Figure 14. Chart showing variety of rail line characteristics between Antwerp and Valencia. Infrastructure holders are Infrabel, C-F-L, R-F-F, and A-D-I-F. Gauges are 1,435 millimeters and 1,668 millimeters. Current systems are 3,000 V D-C, 25 k-V A-C 50 hertz, 1,500 V-D-C, and 3,000 V D-C. Train lengths are 600, 700, 550, 500, 450, and 400 meters.

Figure 14. Antwerp-Valencia rail line characteristics.

The ERTMS project was set up to create a unique signaling and communication standard throughout Europe, and in 2009 the EC adopted a European Deployment Plan for ERTMS that provides for the progressive deployment of ERTMS along the main European rail routes. Technical specifications for interoperability were developed by the European Association for Railway Interoperability, representing infrastructure managers, railway companies, and industry.

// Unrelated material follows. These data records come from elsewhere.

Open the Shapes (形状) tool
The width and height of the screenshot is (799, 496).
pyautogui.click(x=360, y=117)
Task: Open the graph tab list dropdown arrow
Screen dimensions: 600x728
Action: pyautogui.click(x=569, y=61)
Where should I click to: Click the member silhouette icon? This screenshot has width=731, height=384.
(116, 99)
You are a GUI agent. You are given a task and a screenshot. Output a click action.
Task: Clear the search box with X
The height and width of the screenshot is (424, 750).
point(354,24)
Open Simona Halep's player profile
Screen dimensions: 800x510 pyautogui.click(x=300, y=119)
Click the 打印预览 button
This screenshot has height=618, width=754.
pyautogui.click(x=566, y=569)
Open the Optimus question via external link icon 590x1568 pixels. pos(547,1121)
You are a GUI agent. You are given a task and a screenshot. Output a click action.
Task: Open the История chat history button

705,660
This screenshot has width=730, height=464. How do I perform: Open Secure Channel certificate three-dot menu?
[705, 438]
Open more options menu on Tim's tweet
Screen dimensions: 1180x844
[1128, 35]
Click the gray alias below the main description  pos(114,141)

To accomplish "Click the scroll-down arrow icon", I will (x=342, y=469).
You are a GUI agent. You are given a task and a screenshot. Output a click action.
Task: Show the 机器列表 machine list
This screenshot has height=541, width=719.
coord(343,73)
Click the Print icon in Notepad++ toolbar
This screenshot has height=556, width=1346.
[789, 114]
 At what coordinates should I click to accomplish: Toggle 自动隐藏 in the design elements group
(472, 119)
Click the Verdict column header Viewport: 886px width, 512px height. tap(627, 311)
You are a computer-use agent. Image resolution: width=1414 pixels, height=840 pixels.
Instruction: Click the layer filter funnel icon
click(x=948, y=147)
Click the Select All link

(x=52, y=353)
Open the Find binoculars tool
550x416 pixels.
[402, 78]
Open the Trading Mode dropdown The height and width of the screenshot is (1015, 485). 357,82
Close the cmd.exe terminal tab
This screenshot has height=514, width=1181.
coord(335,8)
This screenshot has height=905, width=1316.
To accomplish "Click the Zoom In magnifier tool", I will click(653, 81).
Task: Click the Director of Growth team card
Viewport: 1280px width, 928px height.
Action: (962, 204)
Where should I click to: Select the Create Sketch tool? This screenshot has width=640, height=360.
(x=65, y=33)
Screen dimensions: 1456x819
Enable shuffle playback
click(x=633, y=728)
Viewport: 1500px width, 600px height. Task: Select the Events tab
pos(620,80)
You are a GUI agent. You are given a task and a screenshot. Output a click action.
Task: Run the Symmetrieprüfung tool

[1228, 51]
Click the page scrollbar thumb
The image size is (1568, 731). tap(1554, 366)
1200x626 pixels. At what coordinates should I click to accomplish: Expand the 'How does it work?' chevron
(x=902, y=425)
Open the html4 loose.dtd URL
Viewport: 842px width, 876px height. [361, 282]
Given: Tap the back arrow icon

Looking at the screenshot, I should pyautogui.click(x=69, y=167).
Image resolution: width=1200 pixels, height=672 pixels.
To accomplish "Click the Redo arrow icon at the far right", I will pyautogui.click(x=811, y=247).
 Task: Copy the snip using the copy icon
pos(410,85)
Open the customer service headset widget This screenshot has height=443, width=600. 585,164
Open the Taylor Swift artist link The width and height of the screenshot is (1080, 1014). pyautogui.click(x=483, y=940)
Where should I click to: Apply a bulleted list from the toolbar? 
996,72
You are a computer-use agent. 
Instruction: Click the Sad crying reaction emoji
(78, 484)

Key Findings on Operations

Greater harmonization of technology and operations is necessary to ensure success of a national vision.

  • Roadway interoperability is not an issue with physical infrastructure in the EU or North America, but both regions are dealing with issues related to tolling, including the various methods of collecting the tolls (electronic versus vignette), the toll rates, and emphasis. Germany, for example, emphasizes heavy trucks and emissions penalties, while Hungary is considering tolling passenger cars along with freight.
  • The EU fully recognizes the need to make its rail system interoperable. It has been successful in some areas of high-speed passenger movement on individual alignments, but on the freight rail side it faces substantial obstacles of electrification, gauge, signalization, and credentialing. It will take a substantial effort to bring these centuries-old systems into alignment. The EU is making headway on establishing a methodology, called one-stop, for coordinating freight rail moves between countries.

Corridor coalitions and project coordinators play an important role in project development.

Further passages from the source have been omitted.